Reading passage
-- begin --

Assuming the constant bulk modulus \(K_{c}\) and the time-dependent shear modulus \(G_{c} \left ( t \right )\), the bulk and shear moduli of the viscoelastic core can be expressed as (Eskandari et al. 2022)

$$ K_{c} \left ( t \right ) = K_{c}, G_{c} \left ( t \right ) = G_{1} + G_{2} e^{- \frac{t}{t_{s}}}, $$

(7)

where \(G_{1}\) and \(G_{2}\) are constants, and \(t_{s}\) is the relaxation time of a viscoelastic material.

The time-dependent shear modulus can be rewritten as follows:

$$ G_{c} \left ( t \right ) = \frac{3}{2} K_{c} \left ( c_{1} + c_{2} e^{- \frac{t}{t_{s}}} \right ) = \frac{3}{2} K_{c} \omega \left ( t \right ),\qquad \omega \left ( t \right ) = c_{1} + c_{2} e^{- \frac{t}{t_{s}}}, $$

(8)

-- end --

Collected data
-- begin --

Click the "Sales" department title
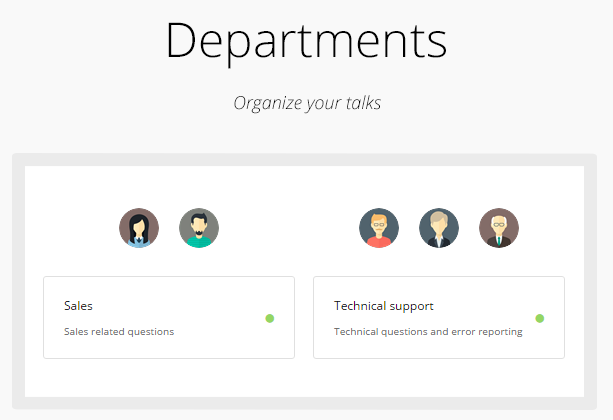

-- end --

What you need to do
a - List every symbol that the viscoelastic core passage explains in words, with the meaning it gives each.
b - Answer from the viscoelastic core passage:
(i) Which work is cited for the expressions of the bulk and shear moduli?
(ii) What does t_s stand for?
(iii) In equation (8), what numerical factor multiplies K_c ω(t)?
The material above comes from a source separate from the viscoelastic core passage.

Answers provided
a -
K_c: constant bulk modulus
G_c(t): time-dependent shear modulus
G_1: a constant
G_2: a constant
t_s: relaxation time of a viscoelastic material

b -
(i) Eskandari et al. 2022
(ii) The relaxation time of a viscoelastic material
(iii) 3/2